Have you seen the new Heckboy? I hear it’s really good. (Or, well, Rotten Tomatoes and Vulture actually says it’s really bad. But we all have a right to our own opinions.) Granted, I have never been particularly into demon-superhero action blockbusters or their widely panned reboots, but for Heckboy, I will make an exception. Even if it means taking an unscheduled trip to Tennessee, which appears to be the only place in the country currently screening Heckboy.
CNN reports that Belinda Daniel — the owner of the Roxy 8 movie theater in Dickson, Tennessee — likes to edit out any offensive language in movie titles, so as not to corrupt the minds of students at the neighboring elementary school.
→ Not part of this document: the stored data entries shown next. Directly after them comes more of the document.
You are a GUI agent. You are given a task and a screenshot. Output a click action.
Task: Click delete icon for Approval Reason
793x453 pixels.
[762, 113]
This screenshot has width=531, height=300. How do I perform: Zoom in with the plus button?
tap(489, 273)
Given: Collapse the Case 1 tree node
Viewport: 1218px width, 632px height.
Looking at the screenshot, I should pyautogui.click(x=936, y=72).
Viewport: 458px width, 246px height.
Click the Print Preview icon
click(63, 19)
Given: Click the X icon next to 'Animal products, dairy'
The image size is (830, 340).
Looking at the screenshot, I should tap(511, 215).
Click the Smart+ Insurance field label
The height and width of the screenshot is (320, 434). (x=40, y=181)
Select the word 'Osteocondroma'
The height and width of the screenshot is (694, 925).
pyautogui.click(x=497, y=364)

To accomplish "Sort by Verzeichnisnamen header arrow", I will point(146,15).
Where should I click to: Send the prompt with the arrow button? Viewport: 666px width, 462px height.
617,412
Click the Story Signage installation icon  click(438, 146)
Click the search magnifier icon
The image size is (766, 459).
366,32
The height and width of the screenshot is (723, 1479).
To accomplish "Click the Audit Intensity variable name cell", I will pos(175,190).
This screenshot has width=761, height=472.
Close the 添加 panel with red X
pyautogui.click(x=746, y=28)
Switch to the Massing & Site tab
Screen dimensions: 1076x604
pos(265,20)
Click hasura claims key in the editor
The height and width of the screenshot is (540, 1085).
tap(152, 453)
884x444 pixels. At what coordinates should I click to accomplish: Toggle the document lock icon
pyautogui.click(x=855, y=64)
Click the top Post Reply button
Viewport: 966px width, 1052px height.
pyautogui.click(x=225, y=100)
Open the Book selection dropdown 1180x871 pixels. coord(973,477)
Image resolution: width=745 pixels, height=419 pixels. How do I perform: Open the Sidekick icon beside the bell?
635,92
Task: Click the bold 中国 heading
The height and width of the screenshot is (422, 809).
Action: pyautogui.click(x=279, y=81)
The Roxy also sits across the street from a church, and Daniel does not want to invoke God’s wrath by advertising films like Hellboy, so she made a highly meme-able tweak to the signage. And thus Heckboy was born:
Exact same, Moon Lobster.
“To my knowledge, we have never put any words on our sign that may be seen as profanity,” Daniel told the Tennessean. “This is the way l believe, thus this is way we conduct business.”
“Hundreds of children pass by our sign daily and we want to be respectful to them, our employees, and everyone,” Daniel added, nodding to the surprise celebrity her Heckboy has achieved. “As it turned out, our play on words became a little more exciting than we expected. We are glad that we could share a small bit of our great community while also sharing a laugh with the rest of the world.”
I certainly find this wordplay exciting, and am delighted to share in the laughs. Upon reading the phrase “Heckboy,” I fell off of my chair. I am typing this from the floor, where I have been cackling for what feels like a full year. I have only interrupted myself to occasionally whisper “heckboy” into my cat’s receptive ears, because he is a Heckboy if ever there was one. Forget “I’m baby”; I’m heckboy, and it appears I’m not alone.